Nazaire pulled off a glove and struggled to turn the body on each side. “Nothing,” he said.

The pockets were empty. No ring, no chain or religious cross or cloth scapula. A real lost soul.

“How about his teeth?” Kaine asked.

“We can’t get his damned hands away from his mouth. How’re we gonna check his teeth? With a blow torch?” Nazaire said.

“Break his wrist with a wrench,” Raoul said, looking up at Kaine. “I’m not breaking anything. Don’t want no widow upset with me for desecrating her husband.”

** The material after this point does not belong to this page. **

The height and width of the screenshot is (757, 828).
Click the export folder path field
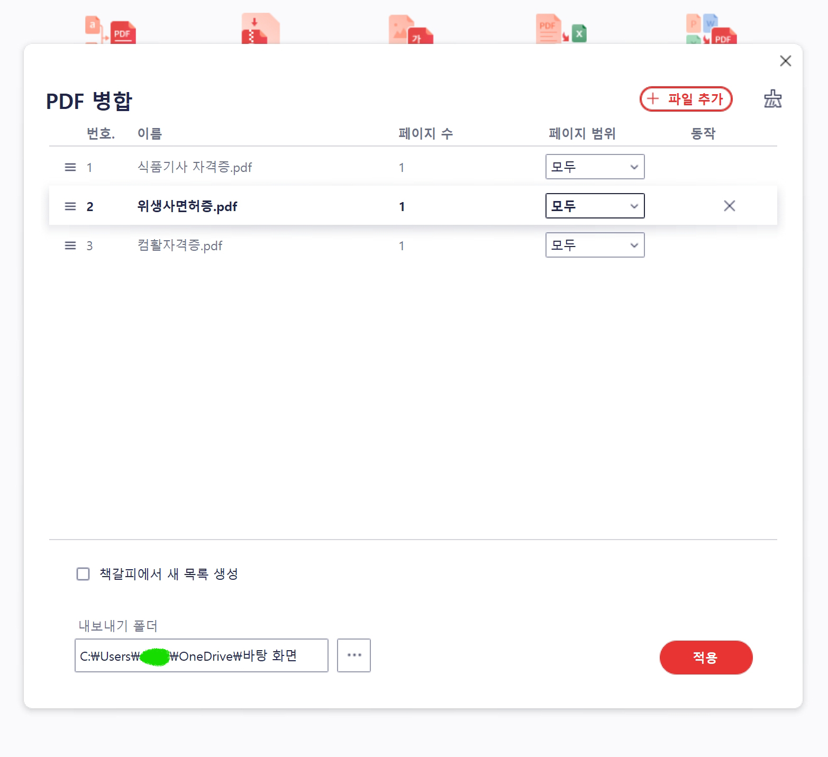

The man was almost angelic with hoarfrost covering his bare chest. Under the legs, a slab of yellowed ice had been chiseled to free the body from the ground. He lay in a round as young children sometimes do, collapsing elbows and knees as if in want to disappear. That one eye open followed the men no matter how they twisted and turned to inspect the face. Nazaire and Raoul searched the face, stomping their feet in the cold.

“Well is it your brother or no?” Kaine asked.

Nazaire’s heart pounded. He bent to get close to the face and almost fell on top of the ashen man. “I don’t think so.”

Raoul studied the face, and evaluated it from a side angle.

“Look, the nose,” Raoul said.

Again, Nazaire approached the face, searched the nose, the forehead, and back to the nose. His breath pushed a puff of white into the air.

“Not him, nope, not Gaudias.”

“You sure?” Kaine asked.

“Yea.” Nazaire looked at Raoul, grinned and turned back to Kaine. “Six generations of Poulin men and not one hook nose in the bunch.”

After weeks of inquiry, the mystery of the frozen man was over. He was Lippo Kalm just out of Seattle from Finland coming to join his brother working down the Indian River.